Well, if not, this would no more really be OO'ed, and be another DOS, waiting
to be (VERY quickly) obsolete !
OO standardness is compulsory. To be in advance with other existing OS
projects, we must also include NOW genericity (for the which C++ templates
are only a hack) and logical programming (the most common use is find how
to find the "best" path to transform a virtual object into another, knowing
the elementary virtual transformations available and their physical cost).

>> > Files:
>> > 	Actually persistent objects subsume files.
>> > 	(Simply have an object with one of it's attributes being an array of
>> > 		bytes and methods including "read" and "write")
>> > [More about this later]
 The Unix idea was "files are everything", that is, all you can manipulate is
huge, bulky files, with 1Kb size units; when they saw what the user wanted
to manipulate is big number of little data objects, they added little ASCII
string computing in their shell; and to be used the one with the others,
programs all have to input/output ASCII text, ("Everything MUST be expressed as
ASCII", as their is no automatic multitasking compliant file translation system
available) with (moreover) external (slow) not-so-standard (or
worse:compatible!) utilities to handle small strings through a
huge-file-designed FS ! All that is a great bullshit, and that computer
power demand and waste make me vomit.
 A true system's motto should be the opposite: "Everything is an object" (call
it file, call it unit, call it scheme, call it GOD, I don't give a damn; but
it just exists !), so that anything you feed the system with, huge files or
tiny objects, is somehow UNDERSTANDABLE by the system and any generic OO
compliant software.

>> > > from its sleep and may enter its critical section.
>> > > 
>> > > 	semaphore@Down()
>> > > 
>> > 
>> > Why the "@" in semaphore@Down ?
Don't be so upset because of notations. When we have finished internal
specifications, we'll have plenty of time to discuss interface conventions.
(But I favor the same notation for methods as for data fields: why
differentiate each from the other ?)

>> > Nothing is said about how semaphores are created/destroyed.
>> > More seriously nothing is said about how semaphores end up being shared
>> > between two tasks.
The same way any objects get to share any information. See the (1) topic below.
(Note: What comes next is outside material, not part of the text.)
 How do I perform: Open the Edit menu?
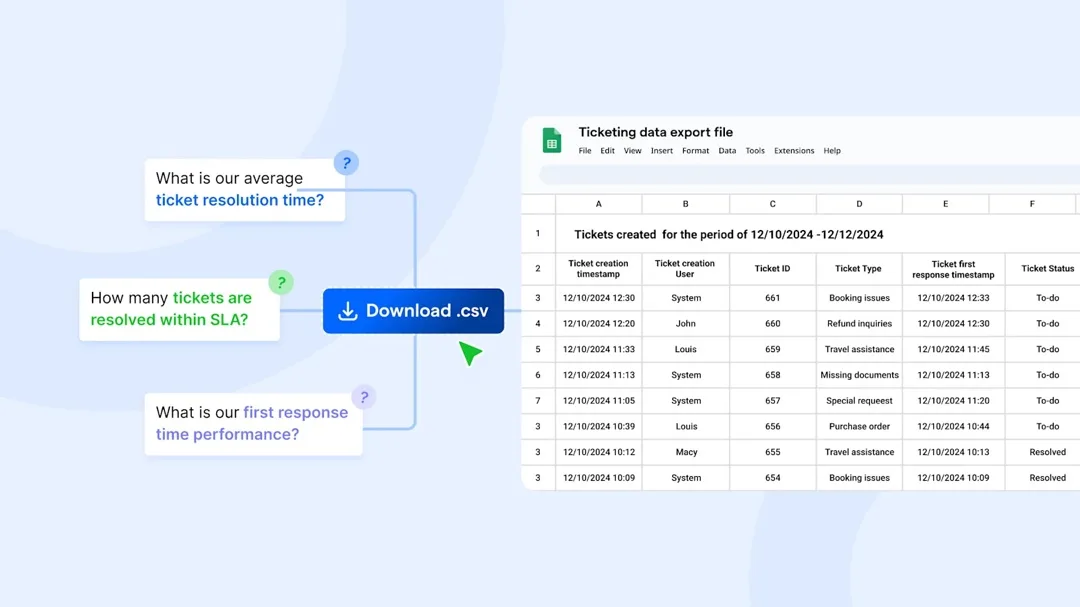[x=607, y=151]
>> > Should we have spinlocks too?
On multiprocessor systems, of course, but that's a kernel implementation
concern; let's not mix specs and its impl' again !

>> > Timers: These seem to be quite complicated.
>> > I feel that timers can be put into a device rather then being in the kernel.
(see what you said before about interrupts in general; this is good also for
timer interrupts and all device events in general !)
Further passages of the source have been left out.